Rewrite the entries below with "Where should I click to" replaced by "Which spot should I tap to" wherever it occurs, keeping everything else the same.

· · ·

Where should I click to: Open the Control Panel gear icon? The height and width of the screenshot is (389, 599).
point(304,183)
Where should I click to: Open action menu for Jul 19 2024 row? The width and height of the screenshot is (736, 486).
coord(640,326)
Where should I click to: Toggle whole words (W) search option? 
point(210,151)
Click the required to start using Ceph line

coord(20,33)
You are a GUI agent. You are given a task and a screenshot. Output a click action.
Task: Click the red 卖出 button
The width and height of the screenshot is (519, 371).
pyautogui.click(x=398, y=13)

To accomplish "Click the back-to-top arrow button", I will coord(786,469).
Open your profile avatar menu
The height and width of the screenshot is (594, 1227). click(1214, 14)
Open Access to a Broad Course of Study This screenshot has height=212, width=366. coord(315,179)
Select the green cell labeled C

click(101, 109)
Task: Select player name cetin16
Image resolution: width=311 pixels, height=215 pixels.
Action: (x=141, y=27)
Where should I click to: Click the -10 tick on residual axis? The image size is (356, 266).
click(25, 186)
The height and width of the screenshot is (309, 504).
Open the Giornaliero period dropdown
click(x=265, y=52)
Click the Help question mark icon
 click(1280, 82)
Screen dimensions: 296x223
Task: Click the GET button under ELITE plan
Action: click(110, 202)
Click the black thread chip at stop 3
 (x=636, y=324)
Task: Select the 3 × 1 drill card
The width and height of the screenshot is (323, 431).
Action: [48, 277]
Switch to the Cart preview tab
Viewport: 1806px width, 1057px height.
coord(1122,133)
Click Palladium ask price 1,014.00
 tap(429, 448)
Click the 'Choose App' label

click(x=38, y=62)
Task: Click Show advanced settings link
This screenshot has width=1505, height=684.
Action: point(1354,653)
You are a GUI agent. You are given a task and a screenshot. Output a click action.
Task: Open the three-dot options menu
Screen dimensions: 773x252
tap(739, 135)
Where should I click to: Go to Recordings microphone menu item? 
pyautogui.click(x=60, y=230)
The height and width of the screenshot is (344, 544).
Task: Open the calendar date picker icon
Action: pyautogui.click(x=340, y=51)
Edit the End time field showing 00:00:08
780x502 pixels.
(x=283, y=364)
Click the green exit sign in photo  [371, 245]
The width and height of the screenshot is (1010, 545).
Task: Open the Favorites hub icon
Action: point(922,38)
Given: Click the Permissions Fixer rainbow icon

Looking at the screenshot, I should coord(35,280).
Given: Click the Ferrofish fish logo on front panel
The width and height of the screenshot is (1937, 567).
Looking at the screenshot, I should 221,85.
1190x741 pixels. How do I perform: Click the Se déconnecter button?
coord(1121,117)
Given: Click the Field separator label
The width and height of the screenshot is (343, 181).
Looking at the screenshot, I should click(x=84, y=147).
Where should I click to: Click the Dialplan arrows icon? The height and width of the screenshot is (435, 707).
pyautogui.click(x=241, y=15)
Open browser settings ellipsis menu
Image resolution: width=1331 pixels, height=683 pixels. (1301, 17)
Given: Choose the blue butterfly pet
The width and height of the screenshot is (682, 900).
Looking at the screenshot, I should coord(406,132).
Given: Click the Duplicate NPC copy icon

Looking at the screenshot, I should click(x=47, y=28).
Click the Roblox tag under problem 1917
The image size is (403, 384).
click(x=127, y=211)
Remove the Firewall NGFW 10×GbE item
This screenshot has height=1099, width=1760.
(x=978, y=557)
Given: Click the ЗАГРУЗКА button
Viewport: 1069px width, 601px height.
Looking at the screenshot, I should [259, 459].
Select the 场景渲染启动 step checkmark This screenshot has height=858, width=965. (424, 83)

· · ·

Written response:
Which spot should I tap to: Open the Control Panel gear icon? The height and width of the screenshot is (389, 599).
point(304,183)
Which spot should I tap to: Open action menu for Jul 19 2024 row? The width and height of the screenshot is (736, 486).
coord(640,326)
Which spot should I tap to: Toggle whole words (W) search option? 
point(210,151)
Click the required to start using Ceph line

coord(20,33)
You are a GUI agent. You are given a task and a screenshot. Output a click action.
Task: Click the red 卖出 button
The width and height of the screenshot is (519, 371).
pyautogui.click(x=398, y=13)

To accomplish "Click the back-to-top arrow button", I will coord(786,469).
Open your profile avatar menu
The height and width of the screenshot is (594, 1227). click(1214, 14)
Open Access to a Broad Course of Study This screenshot has height=212, width=366. coord(315,179)
Select the green cell labeled C

click(101, 109)
Task: Select player name cetin16
Image resolution: width=311 pixels, height=215 pixels.
Action: (x=141, y=27)
Which spot should I tap to: Click the -10 tick on residual axis? The image size is (356, 266).
click(25, 186)
The height and width of the screenshot is (309, 504).
Open the Giornaliero period dropdown
click(x=265, y=52)
Click the Help question mark icon
 click(1280, 82)
Screen dimensions: 296x223
Task: Click the GET button under ELITE plan
Action: click(110, 202)
Click the black thread chip at stop 3
 (x=636, y=324)
Task: Select the 3 × 1 drill card
The width and height of the screenshot is (323, 431).
Action: [48, 277]
Switch to the Cart preview tab
Viewport: 1806px width, 1057px height.
coord(1122,133)
Click Palladium ask price 1,014.00
 tap(429, 448)
Click the 'Choose App' label

click(x=38, y=62)
Task: Click Show advanced settings link
This screenshot has width=1505, height=684.
Action: point(1354,653)
You are a GUI agent. You are given a task and a screenshot. Output a click action.
Task: Open the three-dot options menu
Screen dimensions: 773x252
tap(739, 135)
Which spot should I tap to: Go to Recordings microphone menu item? 
pyautogui.click(x=60, y=230)
The height and width of the screenshot is (344, 544).
Task: Open the calendar date picker icon
Action: pyautogui.click(x=340, y=51)
Edit the End time field showing 00:00:08
780x502 pixels.
(x=283, y=364)
Click the green exit sign in photo  [371, 245]
The width and height of the screenshot is (1010, 545).
Task: Open the Favorites hub icon
Action: point(922,38)
Given: Click the Permissions Fixer rainbow icon

Looking at the screenshot, I should coord(35,280).
Given: Click the Ferrofish fish logo on front panel
The width and height of the screenshot is (1937, 567).
Looking at the screenshot, I should 221,85.
1190x741 pixels. How do I perform: Click the Se déconnecter button?
coord(1121,117)
Given: Click the Field separator label
The width and height of the screenshot is (343, 181).
Looking at the screenshot, I should click(x=84, y=147).
Which spot should I tap to: Click the Dialplan arrows icon? The height and width of the screenshot is (435, 707).
pyautogui.click(x=241, y=15)
Open browser settings ellipsis menu
Image resolution: width=1331 pixels, height=683 pixels. (1301, 17)
Given: Choose the blue butterfly pet
The width and height of the screenshot is (682, 900).
Looking at the screenshot, I should coord(406,132).
Given: Click the Duplicate NPC copy icon

Looking at the screenshot, I should click(x=47, y=28).
Click the Roblox tag under problem 1917
The image size is (403, 384).
click(x=127, y=211)
Remove the Firewall NGFW 10×GbE item
This screenshot has height=1099, width=1760.
(x=978, y=557)
Given: Click the ЗАГРУЗКА button
Viewport: 1069px width, 601px height.
Looking at the screenshot, I should [259, 459].
Select the 场景渲染启动 step checkmark This screenshot has height=858, width=965. (424, 83)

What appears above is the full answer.